The first person that I met in Jordan was the man working at the money exchange counter at the immigration lobby in the Amman airport. It was three a.m. I had never even seen a Jordanian dinar in my whole life and there wasn't an ATM in sight. Immigration was not going to let me through customs into the main airport where there were ATMs without a visa, which cost $10 dinar and they only took cash. I was freaking out. The money exchange guy was calm, sweet, patient and in his best broken English directed me to an ATM through a side door where I could get cash. Then there was the guy at the tiny shop where I bought my phone cards who patiently explained to me three times, again in broken English, how the cards worked and to program them. When I still couldn't figure it out, he programed them for me. Ahmed, my apartment building guard spent his entire afternoon yesterday trying different remotes to find one that worked for my TV. This was after he hung my shower curtain and helped me learn to work the stove. None of this is in his job description. The cab drivers are hilarious and the Jordanian student interns in the CIEE program are sweet and excited to meet American students. To a Jordanian, I have learned, being a guest in their country isn't any different than being a guest in their house. Which means that they don't give you a hard time about being lost, or American or unable to speak Arabic beyond a few pathetic, mispronounced sentances. They are kind, patient, respectful and welcoming. They say "Ahlan wa Salan" over and over, which means, "You are so so welcome here." They want to know where you are from, whether you like their country, and always, if there is anything they can do to help you.
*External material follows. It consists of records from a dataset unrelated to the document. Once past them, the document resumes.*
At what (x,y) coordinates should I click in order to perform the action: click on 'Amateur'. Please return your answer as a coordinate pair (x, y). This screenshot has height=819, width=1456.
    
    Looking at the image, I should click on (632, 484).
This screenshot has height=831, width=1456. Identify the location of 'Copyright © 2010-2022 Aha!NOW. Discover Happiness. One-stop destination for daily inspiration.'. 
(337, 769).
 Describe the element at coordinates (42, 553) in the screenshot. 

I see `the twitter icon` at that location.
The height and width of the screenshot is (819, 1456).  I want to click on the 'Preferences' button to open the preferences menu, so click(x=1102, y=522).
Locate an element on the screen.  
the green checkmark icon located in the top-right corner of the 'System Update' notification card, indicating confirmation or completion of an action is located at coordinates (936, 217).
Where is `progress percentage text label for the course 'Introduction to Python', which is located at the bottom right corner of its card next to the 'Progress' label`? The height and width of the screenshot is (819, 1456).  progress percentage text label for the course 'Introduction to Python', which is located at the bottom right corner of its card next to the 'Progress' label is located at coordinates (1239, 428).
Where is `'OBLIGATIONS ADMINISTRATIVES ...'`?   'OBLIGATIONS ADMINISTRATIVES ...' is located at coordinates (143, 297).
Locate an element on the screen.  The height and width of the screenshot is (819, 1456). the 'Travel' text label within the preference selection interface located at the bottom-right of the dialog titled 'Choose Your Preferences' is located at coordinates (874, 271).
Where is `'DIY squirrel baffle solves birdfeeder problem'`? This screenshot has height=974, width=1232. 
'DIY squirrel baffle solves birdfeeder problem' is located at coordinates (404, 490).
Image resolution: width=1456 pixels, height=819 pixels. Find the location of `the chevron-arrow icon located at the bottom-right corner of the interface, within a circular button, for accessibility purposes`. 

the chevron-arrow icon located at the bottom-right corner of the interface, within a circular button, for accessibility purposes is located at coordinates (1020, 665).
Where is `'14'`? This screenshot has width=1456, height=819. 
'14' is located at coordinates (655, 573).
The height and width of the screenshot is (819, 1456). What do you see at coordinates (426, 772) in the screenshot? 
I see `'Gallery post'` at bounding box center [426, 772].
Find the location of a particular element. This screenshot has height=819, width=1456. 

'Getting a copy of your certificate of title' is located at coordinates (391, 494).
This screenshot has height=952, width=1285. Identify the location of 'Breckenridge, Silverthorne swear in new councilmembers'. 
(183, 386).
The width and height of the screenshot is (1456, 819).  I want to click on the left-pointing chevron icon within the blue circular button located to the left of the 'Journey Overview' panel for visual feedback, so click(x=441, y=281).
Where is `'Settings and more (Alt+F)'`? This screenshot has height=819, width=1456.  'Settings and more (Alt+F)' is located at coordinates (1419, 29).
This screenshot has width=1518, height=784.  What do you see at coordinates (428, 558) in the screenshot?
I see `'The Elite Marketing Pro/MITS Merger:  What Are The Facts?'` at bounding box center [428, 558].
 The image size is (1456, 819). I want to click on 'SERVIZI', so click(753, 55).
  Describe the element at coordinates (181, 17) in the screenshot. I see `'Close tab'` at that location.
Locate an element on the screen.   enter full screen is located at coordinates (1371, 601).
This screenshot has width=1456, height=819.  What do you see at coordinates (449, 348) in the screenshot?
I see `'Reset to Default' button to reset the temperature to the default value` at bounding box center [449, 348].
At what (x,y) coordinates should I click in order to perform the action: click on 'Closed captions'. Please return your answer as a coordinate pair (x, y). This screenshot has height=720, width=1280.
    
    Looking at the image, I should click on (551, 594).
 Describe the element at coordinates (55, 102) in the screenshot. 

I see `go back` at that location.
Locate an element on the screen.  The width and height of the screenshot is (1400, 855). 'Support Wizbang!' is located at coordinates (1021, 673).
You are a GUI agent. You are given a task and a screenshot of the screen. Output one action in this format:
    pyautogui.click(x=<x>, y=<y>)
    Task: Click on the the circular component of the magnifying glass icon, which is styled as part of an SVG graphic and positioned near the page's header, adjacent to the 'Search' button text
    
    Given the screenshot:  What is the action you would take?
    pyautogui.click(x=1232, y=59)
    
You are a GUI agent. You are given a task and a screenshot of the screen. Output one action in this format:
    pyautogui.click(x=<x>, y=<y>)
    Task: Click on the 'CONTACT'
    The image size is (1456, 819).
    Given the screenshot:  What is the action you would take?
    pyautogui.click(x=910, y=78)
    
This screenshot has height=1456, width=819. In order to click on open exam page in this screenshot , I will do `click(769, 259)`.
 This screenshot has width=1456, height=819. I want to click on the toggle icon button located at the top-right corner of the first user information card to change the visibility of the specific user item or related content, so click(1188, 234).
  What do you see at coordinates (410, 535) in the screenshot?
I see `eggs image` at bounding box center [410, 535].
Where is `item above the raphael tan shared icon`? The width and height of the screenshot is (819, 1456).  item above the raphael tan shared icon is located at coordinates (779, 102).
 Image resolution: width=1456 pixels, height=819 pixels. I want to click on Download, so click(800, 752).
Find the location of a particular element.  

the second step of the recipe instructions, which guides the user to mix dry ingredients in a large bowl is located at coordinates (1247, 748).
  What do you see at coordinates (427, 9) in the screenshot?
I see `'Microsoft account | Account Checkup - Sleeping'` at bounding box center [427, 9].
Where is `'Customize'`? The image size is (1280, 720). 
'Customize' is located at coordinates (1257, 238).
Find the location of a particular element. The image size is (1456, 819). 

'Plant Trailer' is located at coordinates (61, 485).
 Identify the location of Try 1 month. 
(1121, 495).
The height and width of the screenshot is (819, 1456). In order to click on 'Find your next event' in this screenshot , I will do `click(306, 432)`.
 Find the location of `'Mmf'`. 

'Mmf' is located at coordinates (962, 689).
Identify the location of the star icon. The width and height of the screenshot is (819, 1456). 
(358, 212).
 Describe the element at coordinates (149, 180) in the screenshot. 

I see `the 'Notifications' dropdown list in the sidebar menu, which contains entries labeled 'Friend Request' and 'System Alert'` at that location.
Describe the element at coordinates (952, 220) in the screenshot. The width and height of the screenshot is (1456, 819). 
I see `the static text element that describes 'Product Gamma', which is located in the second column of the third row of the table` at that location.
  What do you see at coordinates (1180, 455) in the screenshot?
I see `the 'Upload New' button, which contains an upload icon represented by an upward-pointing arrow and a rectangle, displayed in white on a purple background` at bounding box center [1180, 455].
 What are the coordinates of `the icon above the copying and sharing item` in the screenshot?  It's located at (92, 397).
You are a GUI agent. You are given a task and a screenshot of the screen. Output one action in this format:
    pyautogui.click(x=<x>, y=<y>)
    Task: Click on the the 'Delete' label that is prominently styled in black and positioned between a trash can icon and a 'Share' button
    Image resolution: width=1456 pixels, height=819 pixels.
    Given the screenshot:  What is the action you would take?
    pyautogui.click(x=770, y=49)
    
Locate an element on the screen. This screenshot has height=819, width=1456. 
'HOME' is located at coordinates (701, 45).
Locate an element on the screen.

And this isn't just Jordanians. The Saudi Arabian English teacher I sat next to on the plane wrote down all his favorite restaurants in Amman for me. Ala, one of our student interns is Palestinian and reminds me of my little sister because she is like sunshine in human form.

The point is Arabs are not evil people. They have evil people. They have their Timothy McVeys and their Senator McCarthys and their Travis Clebolts. Who doesn't? Who among us can claim to belong to a society that has not produced a few psychotic sociopaths? The Arabs that I have met so far are a lot friendlier than some of the people I met in India, a lot less stuck up than many of the people I met in Europe and a lot less scary than the people I met in New York. It honestly hurts me now to think of the way that so many Americans percieve them. Its not our fault. September 11th was nearly 8 years ago now and when my program director mentioned it in her welcoming speech to a room of American students the excited whispering died and the room went silent. It still hurts. And all we've seen on TV and in the news for the last 8 years have been images of angry Arabs, crazy leaders promising to, "wipe Israel off the map," and insurgents attacking our soldiers. I get it. But, I'm here, living, working and interacting with "them" and I'm telling you, we're wrong. Most Arabs don't walk around all day hating us, or plotting ways to attack us. There are good people in the Middle East. A lot of them. And if nothing else, they are taking very good care of me right now while I am a long way from home. So if you can't give them anything else on my word alone, give them that.

I'll write again soon! Love you all.